Artificial intelligence is reshaping the insurance industry, but only a few insurers have achieved full-scale value creation. McKinsey’s analysis “The Future of AI in the Insurance Industry” shows that AI leaders in insurance have generated 6.1 times the total shareholder return of laggards over the past five years. To join this group, insurers must not only invest in technology but also develop the human skills and organizational capabilities to integrate AI effectively.
Written on 08/20/25
Picture of students hat on computer chip, symbolising necessary Skills on Artificial Intelligence

Based on “The Future of AI in the Insurance Industry” by McKinsey & Company. 

1. Strategic Leadership and Domain Expertise

AI transformation begins with aligning the C-suite around a business-led roadmap. Leaders must view AI as a growth driver—not just a cost-reduction tool—and tie adoption to measurable outcomes such as reduced churn or increased sales conversion rates. Best-in-class insurers focus on transforming entire domains (e.g., claims, underwriting) end-to-end, achieving, for example, 10–20% improvements in new-agent success rates and 20–40% reductions in customer onboarding costs.

2. Building the Right Talent Bench

According to McKinsey, insurers aiming to lead in digital transformation should have 70–80% of digital talent in-house. This requires attracting experienced technologists, defining skill progression paths backed by credentials, and adapting HR processes to retain AI specialists. Teams must be prepared for a future where humans work alongside AI agents, requiring new collaboration and oversight skills.

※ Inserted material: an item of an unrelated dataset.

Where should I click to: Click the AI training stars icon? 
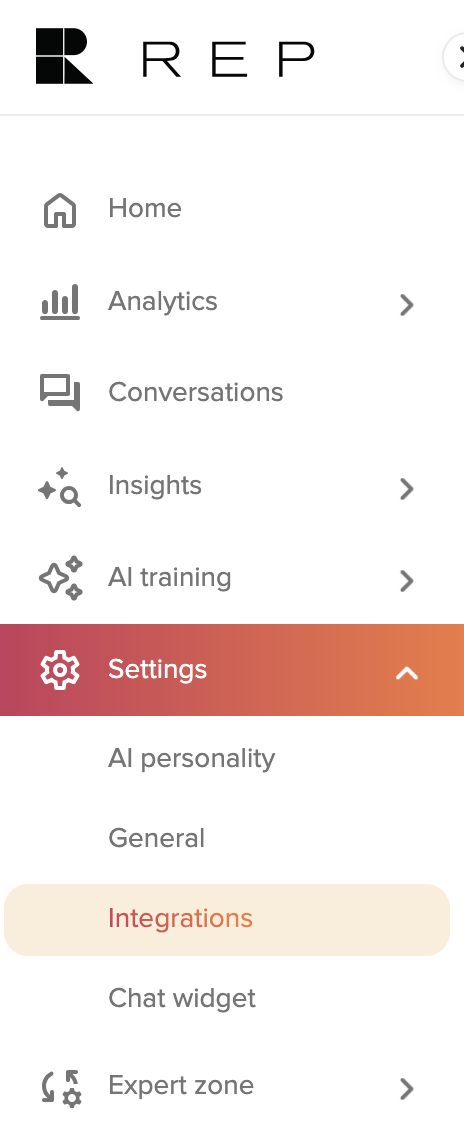61,578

3. Technical and Analytical Skills

AI-driven insurance demands expertise in data management, model training, and reusable component development. For example, an AI-powered document classification tool built for underwriting should also enhance claims processing. McKinsey highlights the importance of modular, interoperable code assets to speed innovation and reduce redundancy.

4. Change Management and Adoption Skills

Change management accounts for half of the effort in AI transformation. Employees must shift mindsets, see AI assistants as core to their jobs, and take ownership of AI-driven outcomes. Effective adoption requires leadership role modeling, clear communication of AI’s value, structured capability-building, and a culture of continuous testing and learning.

5. Customer-Centric Communication Skills

Generative AI can enhance empathy in customer interactions—one insurer reported clearer, more empathetic communications when AI drafted 50,000 daily claims-related messages. Skills in crafting AI-assisted, yet human-like, hyper-personalized messaging will be vital for maintaining trust.

6. Cross-Functional Collaboration

AI implementation spans underwriting, claims, sales, and IT. Success depends on breaking down silos and fostering collaboration between data scientists, engineers, product managers, and front-line staff. Insurers that adopt agile, team-based models and integrate AI governance (e.g., through an AI control tower) can accelerate scaling.

Conclusion

McKinsey’s research is clear: technology alone won’t deliver transformation. The insurers that will thrive in the AI era will be those that combine cutting-edge tools with strategic leadership, a deep talent pool, robust change management, and the skills to integrate AI seamlessly across the value chain. Without these human and organizational capabilities, even advanced AI solutions risk becoming underused experiments rather than competitive advantages.